OPINION: Abaribe And The Task Of Speaking Truth To Power, By Michael Onjewu
Senate Minority Leader, Enyinnaya Abaribe on Wednesday, January 29 called on President Muhammadu Buhari to resign over the sorry state of security in Nigeria.
The Abia South Senator while contributing to a debate on the deteriorating security situation in the country said Buhari should resign because his government had failed to proffer solutions to the high rate of insecurity across Nigeria. The Peoples Democratic Party (PDP) lawmaker said those in charge of the country’s security would rather rely on propaganda than do their jobs.
His Words: …"Nigeria did not elect the IGP, we did not elect the chief of staff, we did not elect the joint-chiefs or national security adviser, we elected the government of APC in 2015 and re-elected them in 2019. The reason we re-elected them is that they continued to tell us that they had the key to security.
“When you want to deal with a matter, you go to the head so we will go to the government and ask this government to resign because they can no longer do anything.”
Abaribe's call comes amid increasing attacks by the dreaded Boko Haram terrorists, Banditory, Kidnapping, Farmers/Herders clashes, Armed Robbery and Cybercrimes in Nigeria.
One cannot be quick to forget how Boko Haram insurgents beheaded Lawan Andimi, Chairman of the Christian Association of Nigeria (CAN) in Michika Local Government of Adamawa State after he was adopted on January 3. The terrorists also executed Daciya Dalep, a Student of the University of Maiduguri who was kidnapped on the Damaturu-Maiduguri Highway while returning to school on the 9th of January.
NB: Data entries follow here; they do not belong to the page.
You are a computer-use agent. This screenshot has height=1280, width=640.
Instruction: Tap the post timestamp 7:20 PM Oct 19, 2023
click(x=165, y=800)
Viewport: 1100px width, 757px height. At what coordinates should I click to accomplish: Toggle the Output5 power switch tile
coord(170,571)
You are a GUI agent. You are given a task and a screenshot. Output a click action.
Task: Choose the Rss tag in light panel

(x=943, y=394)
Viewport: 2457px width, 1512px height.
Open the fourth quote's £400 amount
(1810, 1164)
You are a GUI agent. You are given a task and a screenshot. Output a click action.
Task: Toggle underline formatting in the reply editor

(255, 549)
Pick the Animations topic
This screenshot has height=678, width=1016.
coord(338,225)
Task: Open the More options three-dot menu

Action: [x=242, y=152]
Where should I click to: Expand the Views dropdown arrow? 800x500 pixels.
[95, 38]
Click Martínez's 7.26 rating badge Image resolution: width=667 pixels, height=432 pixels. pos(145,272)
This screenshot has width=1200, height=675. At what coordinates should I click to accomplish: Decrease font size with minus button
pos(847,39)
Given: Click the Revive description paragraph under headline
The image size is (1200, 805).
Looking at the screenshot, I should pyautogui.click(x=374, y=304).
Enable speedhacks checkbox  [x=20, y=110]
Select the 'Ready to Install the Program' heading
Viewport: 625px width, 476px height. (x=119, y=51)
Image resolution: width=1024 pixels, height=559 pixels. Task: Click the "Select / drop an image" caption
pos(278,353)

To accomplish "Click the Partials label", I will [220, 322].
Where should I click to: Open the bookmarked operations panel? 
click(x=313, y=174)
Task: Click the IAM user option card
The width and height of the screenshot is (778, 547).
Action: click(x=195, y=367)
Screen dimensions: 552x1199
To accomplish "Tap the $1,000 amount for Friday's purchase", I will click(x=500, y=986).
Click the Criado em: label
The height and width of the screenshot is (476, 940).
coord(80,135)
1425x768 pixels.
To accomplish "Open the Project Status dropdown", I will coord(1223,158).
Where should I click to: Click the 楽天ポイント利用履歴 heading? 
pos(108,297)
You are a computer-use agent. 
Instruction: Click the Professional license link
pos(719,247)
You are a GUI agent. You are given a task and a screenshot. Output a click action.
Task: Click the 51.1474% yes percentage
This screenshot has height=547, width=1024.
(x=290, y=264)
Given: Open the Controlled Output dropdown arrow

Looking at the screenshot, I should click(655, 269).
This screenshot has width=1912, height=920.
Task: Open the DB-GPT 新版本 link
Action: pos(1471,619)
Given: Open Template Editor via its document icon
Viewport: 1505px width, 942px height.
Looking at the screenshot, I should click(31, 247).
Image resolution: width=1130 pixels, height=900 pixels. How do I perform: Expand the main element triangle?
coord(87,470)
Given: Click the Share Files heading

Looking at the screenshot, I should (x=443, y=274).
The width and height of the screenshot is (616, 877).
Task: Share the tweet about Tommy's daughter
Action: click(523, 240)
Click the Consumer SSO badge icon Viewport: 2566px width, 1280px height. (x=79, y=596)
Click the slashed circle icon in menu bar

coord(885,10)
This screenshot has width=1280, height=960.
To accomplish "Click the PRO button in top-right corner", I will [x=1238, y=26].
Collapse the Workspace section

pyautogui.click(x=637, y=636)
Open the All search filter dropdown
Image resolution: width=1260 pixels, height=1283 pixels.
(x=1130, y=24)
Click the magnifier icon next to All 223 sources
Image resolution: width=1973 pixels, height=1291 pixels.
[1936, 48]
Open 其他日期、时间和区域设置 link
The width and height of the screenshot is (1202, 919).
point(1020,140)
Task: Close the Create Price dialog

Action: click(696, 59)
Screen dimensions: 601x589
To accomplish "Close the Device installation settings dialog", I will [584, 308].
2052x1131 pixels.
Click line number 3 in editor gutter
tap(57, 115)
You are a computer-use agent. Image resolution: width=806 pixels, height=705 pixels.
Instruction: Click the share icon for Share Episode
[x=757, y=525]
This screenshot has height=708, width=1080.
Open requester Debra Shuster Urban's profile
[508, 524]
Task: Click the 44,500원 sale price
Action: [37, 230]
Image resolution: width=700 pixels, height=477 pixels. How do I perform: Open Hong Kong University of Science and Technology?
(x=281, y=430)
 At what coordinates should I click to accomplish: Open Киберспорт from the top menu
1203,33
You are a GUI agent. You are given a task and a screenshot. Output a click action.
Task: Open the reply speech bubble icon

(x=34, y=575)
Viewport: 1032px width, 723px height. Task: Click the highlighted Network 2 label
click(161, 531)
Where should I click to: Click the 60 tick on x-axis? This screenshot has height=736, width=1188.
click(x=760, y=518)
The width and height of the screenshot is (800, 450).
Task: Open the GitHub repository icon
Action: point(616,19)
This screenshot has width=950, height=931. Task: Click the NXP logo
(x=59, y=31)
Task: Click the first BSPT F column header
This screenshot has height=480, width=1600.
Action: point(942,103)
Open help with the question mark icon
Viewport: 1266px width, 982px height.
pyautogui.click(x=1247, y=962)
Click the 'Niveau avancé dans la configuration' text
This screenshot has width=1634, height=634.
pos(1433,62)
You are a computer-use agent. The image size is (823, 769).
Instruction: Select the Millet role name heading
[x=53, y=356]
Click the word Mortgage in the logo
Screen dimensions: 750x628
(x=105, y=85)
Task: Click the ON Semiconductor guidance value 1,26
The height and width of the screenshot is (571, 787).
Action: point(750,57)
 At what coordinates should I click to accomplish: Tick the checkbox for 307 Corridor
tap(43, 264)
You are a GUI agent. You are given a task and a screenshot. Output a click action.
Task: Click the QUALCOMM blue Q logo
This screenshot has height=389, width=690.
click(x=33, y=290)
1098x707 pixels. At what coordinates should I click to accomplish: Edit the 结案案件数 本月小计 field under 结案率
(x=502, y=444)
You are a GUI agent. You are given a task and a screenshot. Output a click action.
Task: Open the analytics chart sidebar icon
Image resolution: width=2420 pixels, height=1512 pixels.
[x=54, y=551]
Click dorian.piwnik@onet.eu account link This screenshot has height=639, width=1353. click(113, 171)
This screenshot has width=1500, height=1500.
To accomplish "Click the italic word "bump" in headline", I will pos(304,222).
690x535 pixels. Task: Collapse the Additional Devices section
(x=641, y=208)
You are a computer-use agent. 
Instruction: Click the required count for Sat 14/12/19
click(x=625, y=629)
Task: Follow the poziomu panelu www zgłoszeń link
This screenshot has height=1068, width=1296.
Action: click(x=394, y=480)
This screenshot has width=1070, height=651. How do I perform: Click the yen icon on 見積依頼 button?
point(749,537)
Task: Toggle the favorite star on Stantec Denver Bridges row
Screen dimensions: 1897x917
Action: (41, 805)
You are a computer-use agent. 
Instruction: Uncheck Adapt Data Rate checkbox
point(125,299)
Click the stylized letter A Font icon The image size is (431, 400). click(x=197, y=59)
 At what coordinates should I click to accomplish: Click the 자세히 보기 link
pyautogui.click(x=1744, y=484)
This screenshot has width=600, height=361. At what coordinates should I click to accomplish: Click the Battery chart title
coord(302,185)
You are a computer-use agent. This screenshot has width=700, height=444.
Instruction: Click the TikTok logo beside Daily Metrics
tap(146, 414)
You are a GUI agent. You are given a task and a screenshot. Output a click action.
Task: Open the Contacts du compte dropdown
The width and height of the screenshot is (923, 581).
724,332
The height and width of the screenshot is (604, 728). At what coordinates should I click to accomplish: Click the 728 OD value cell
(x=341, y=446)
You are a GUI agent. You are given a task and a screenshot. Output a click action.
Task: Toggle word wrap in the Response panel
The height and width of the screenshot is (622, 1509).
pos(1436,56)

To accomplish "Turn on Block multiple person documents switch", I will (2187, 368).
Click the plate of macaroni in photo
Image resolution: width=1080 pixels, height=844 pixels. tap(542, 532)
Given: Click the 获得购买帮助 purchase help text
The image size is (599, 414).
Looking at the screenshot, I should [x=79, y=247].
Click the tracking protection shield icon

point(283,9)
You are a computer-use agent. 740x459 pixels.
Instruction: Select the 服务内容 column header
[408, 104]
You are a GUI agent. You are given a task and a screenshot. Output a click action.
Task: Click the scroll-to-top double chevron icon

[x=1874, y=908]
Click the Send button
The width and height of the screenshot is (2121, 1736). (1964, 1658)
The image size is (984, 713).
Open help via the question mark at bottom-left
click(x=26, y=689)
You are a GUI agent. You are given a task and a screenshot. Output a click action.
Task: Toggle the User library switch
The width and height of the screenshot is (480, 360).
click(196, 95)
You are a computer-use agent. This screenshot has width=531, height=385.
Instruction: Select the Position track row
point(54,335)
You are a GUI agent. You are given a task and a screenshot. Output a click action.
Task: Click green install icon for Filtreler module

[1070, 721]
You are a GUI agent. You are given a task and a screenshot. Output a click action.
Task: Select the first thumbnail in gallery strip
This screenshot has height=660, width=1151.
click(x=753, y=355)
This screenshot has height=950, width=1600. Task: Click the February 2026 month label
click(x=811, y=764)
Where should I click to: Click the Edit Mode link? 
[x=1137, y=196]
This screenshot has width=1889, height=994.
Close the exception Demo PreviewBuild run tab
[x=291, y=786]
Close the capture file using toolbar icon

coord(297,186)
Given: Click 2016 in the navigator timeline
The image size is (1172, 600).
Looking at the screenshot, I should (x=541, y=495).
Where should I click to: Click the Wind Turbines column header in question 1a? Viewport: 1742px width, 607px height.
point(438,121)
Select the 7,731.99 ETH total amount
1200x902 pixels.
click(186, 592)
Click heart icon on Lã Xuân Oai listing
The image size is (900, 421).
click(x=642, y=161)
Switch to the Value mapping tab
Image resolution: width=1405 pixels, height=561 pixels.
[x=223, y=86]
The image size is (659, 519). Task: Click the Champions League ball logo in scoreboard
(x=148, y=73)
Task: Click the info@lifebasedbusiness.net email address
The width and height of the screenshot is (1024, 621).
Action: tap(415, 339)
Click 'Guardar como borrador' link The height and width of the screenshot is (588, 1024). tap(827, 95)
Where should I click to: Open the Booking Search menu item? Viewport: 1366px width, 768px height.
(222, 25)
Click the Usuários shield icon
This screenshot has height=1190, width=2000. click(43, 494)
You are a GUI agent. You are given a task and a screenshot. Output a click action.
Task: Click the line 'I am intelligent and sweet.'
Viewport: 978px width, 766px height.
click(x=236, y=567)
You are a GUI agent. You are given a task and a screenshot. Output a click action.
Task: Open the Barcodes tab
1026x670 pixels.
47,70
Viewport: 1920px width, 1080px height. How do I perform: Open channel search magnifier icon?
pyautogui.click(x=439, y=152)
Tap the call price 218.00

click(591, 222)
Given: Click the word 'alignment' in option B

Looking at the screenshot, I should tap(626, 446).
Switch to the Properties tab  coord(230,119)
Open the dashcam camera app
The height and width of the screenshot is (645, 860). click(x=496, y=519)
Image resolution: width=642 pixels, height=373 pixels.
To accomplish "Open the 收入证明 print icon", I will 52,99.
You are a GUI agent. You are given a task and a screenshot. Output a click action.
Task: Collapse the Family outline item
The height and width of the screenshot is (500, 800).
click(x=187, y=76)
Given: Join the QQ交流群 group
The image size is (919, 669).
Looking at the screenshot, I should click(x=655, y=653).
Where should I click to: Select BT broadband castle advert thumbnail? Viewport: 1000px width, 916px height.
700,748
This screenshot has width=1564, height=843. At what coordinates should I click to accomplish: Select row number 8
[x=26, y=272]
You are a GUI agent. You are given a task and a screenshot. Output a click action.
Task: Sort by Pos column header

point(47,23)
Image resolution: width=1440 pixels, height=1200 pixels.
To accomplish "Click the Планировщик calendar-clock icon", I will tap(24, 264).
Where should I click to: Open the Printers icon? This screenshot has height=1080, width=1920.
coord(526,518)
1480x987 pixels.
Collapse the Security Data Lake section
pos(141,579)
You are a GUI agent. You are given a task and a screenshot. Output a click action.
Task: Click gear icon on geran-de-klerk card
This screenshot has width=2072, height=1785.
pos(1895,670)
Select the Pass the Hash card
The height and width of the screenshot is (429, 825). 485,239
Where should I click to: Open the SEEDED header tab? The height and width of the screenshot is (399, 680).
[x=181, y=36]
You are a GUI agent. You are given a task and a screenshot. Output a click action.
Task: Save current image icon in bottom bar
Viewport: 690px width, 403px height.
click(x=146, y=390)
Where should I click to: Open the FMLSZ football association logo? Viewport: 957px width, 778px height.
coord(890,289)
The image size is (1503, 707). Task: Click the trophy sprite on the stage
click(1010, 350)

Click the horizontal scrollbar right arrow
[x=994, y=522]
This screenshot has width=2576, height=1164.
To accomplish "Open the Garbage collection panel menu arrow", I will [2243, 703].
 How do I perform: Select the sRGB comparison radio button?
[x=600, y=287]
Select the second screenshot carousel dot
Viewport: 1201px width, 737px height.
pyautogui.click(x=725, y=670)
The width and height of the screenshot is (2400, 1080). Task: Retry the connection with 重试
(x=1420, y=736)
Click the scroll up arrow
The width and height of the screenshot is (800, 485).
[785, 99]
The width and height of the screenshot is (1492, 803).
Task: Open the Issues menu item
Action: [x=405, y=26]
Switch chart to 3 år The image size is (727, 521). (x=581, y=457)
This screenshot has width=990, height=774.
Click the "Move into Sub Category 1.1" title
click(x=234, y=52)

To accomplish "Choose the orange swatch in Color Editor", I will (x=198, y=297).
Thousands of Nigerians including soldiers have either been killed or abducted by Boko Haram terrorists with many rendered homeless since the insurgency started in 2009.
The people of Plateau State were thrown into another round of mourning after suspected militia herdsmen stormed Bokos Local Government Area killing over 20 people in the process, including a pregnant mother. The people Nigeria's North-Central States cannot be quick to forget how suspected herdsmen unleashed mayhem on farmers destroying their homes, farmlands and sending others to early graves. The people of Zamfara and Katsina cannot be quick to forget the activities of armed bandits in their domains.
President Muhammadu Buhari was elected in 2015 and 2019 based on his promise to tackle insecurity, fight corruption and fix the economy. Though some moderate achievement has been made, it is not yet 'Uhuru' for Nigeria if recent reports are anything to go by.
In 2018, Nigeria overtook India as the country with the largest number of people living in extreme poverty, with an estimated 87 million people, or around half of the country's population, thought to be living on less than $1.90 a day.
The Transparency International Corruption Perception Index recently ranked Nigeria the second ‘most corrupt’ country in West Africa. We now place 146 out of the 180 countries considered.
According to the Nigeria Security Tracker, 25,794 people were killed during Buhari's first term (2015-2019) due to insecurity. At least 245 persons were killed in violent attacks across Nigeria in January 2020, according to ton available records.
Like Abaribe, Nigerians must begin to hold governments at all levels to account if we must move on as a nation. It baffles me when citizens drum up ethnic, religious, partisan, premodial and parochial sentiments when addressing critical issues that bedevil us as a nation.
It got to a boiling point over the weekend when Nigerians went for each other's throat over the religion of the would-be Kaduna church Bomber. The president appears to be fueling this narrative with his assertion that over 90 percent of all Boko Haram’s victims in the past years have been Muslims. The president should be informed that all lives are sacred irrespective of whether they are Christians or Muslims.
Rather than debating over the religion of the perpetrators of crime and those killed over insecurity, what should concern us at this point is ensuring that we reduce the senseless killings in Nigeria to the barest minimum. The president must ensure that this is achieved at all cost even at the expense of his service chiefs. THE TIME TO ACT IS NOW!
Most Nigerians now see the death of fellow countrymen as a medium to score cheap political points instead of calling those responsible for the protection of lives and properties to order. The situation is now so pathetic so that we no longer place any value on Nigerian Life. People are killed in their numbers and nobody is bothered. To us, it's just mere statistics and life goes on. No national mournings, no peaceful demonstrations, nobody is brought to book. WHAT IS THE VALUE OF THE NIGERIAN LIFE?
World over, citizens have played very critical roles in influencing the policy decisions of their nations. Citizens in Hong Kong, Sudan, Lebanon, and Finland are good examples. The time has come for the Nigerian people, especially the youths to start holding leaders accountable for their actions.
This can be achieved through active participation in the state of affairs, bi-partisan and constructive criticisms against bad government policies/decisions, embarking on peaceful protests and if necessary making demands for those in charge to resign or be impeached.
Nigerians especially the youths must begin to change their orientation regarding national issues and relegate ethnic, religious, political and parochial sentiments to the background.